PL/SQL is just one place SQL hides, though. If yours lives inside application code instead of the database, see finding the SQL hidden in Python and Airflow. And once you can see what a block touches, the practical question is what a change would break — that's here.
FAQ
What is a SQL parse tree and why is it important for data lineage?
It's the grammar-structured form of a query — the parser builds a concrete syntax tree, the analyzer walks an AST. But the tree alone isn't enough: lineage also needs a resolution (binding) phase that ties identifiers to real objects — qualifying unqualified columns, expanding SELECT * against the schema, resolving CTE and alias scope. Parsing gives you the shape; binding tells you which actual table or column each node means, and lineage needs both.
How do automated SQL lineage tools extract data flow from a complex SQL query?

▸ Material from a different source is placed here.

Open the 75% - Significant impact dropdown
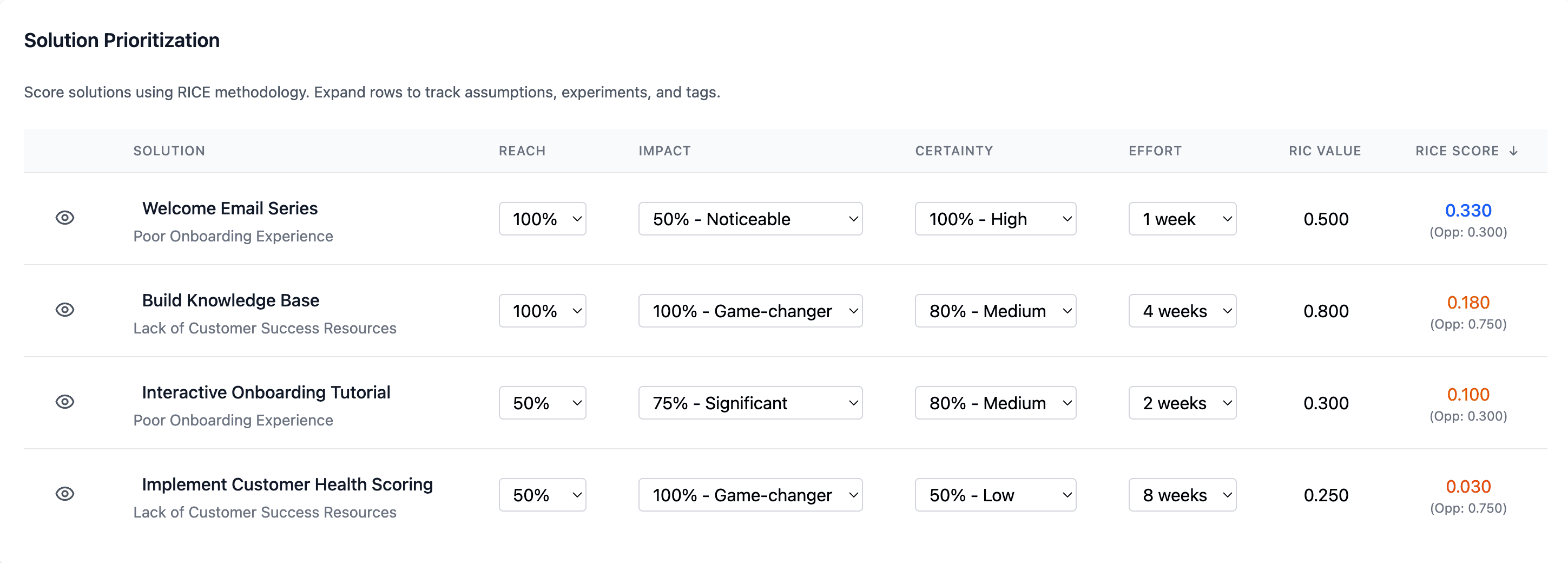tap(750, 402)
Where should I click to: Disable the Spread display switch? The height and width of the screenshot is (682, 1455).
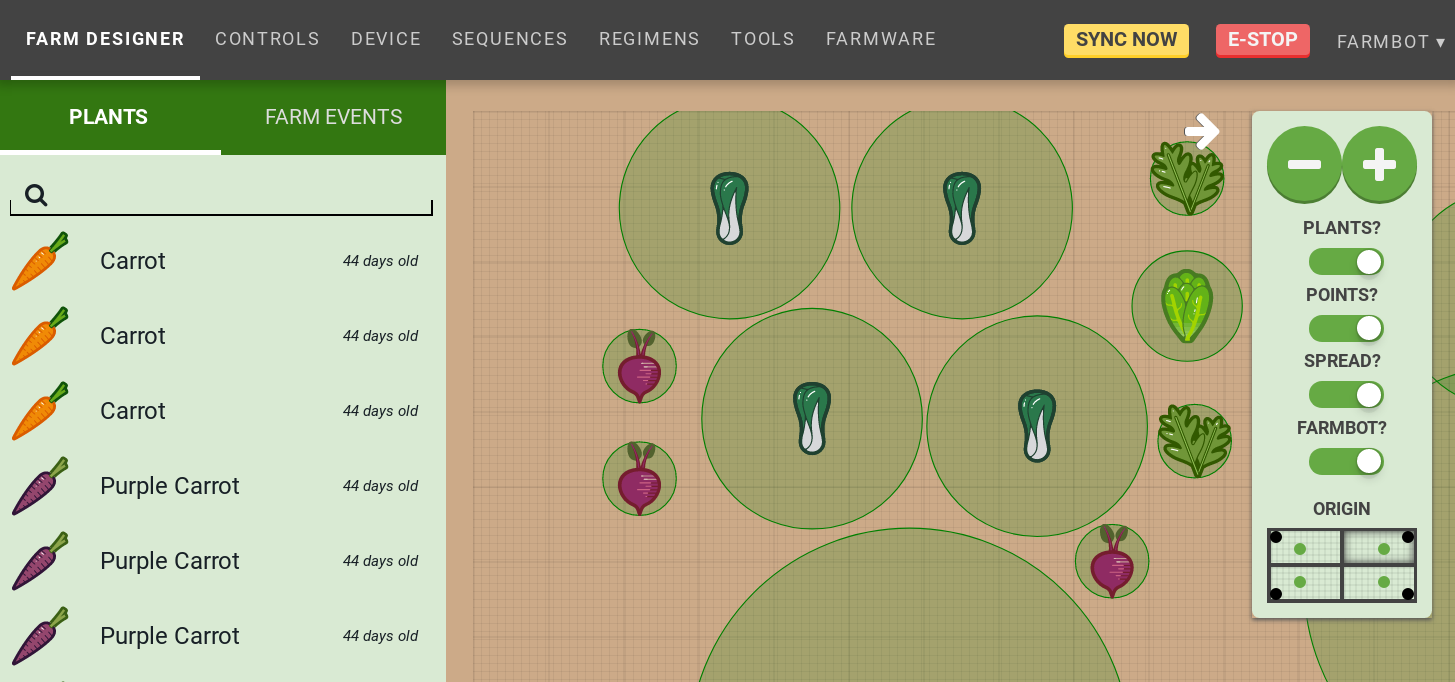coord(1346,395)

They parse to a tree, resolve scopes (CTEs, derived tables, aliases, subqueries), then propagate columns from sources (FROM/JOIN) to targets (INSERT/UPDATE/MERGE), composing per-statement edges into a graph. The hard parts are SELECT * and unqualified columns (need the catalog to resolve), set operations and window functions (column identity across branches), and MERGE (it reads and writes the same table). Whatever can't be resolved should be flagged, not dropped.
Why do standard data lineage tools with SQL support often fail when parsing PL/SQL packages?
Because they're built for statement-list SQL, and PL/SQL is a procedural language: package specs and bodies, nested procedures, cursors, %TYPE/%ROWTYPE, exception handlers, conditional compilation ($IF), and dynamic execution via EXECUTE IMMEDIATE / DBMS_SQL. A grammar that handles SELECT/INSERT chokes on block boundaries and control flow, so tools commonly parse the embedded straight SQL and skip the procedural envelope — which is exactly where many of the reads and writes live.
How does SQL lineage visualization help in database impact analysis?
Impact analysis is a transitive-closure question — not "what reads this column" but "what, several hops downstream, ultimately depends on it." A graph makes that closure legible and lets you trace blast radius and spot the load-bearing nodes far faster than reading dependency rows. Column-level graphs are the ones worth having; object-level graphs over-report, implying impact whenever any column of a table changes.
What features should you look for when choosing data lineage tools with SQL support?
Real grammar coverage for your dialects (including PL/SQL or T-SQL if you have them), column-level resolution with SELECT * expansion, extraction of SQL embedded in code, correct read/write direction including MERGE, compilation of templating layers (dbt/Airflow Jinja) before parsing, and explicit reporting of what it couldn't resolve. That last one is the integrity test — a tool that never says "I'm not sure" is hiding its misses.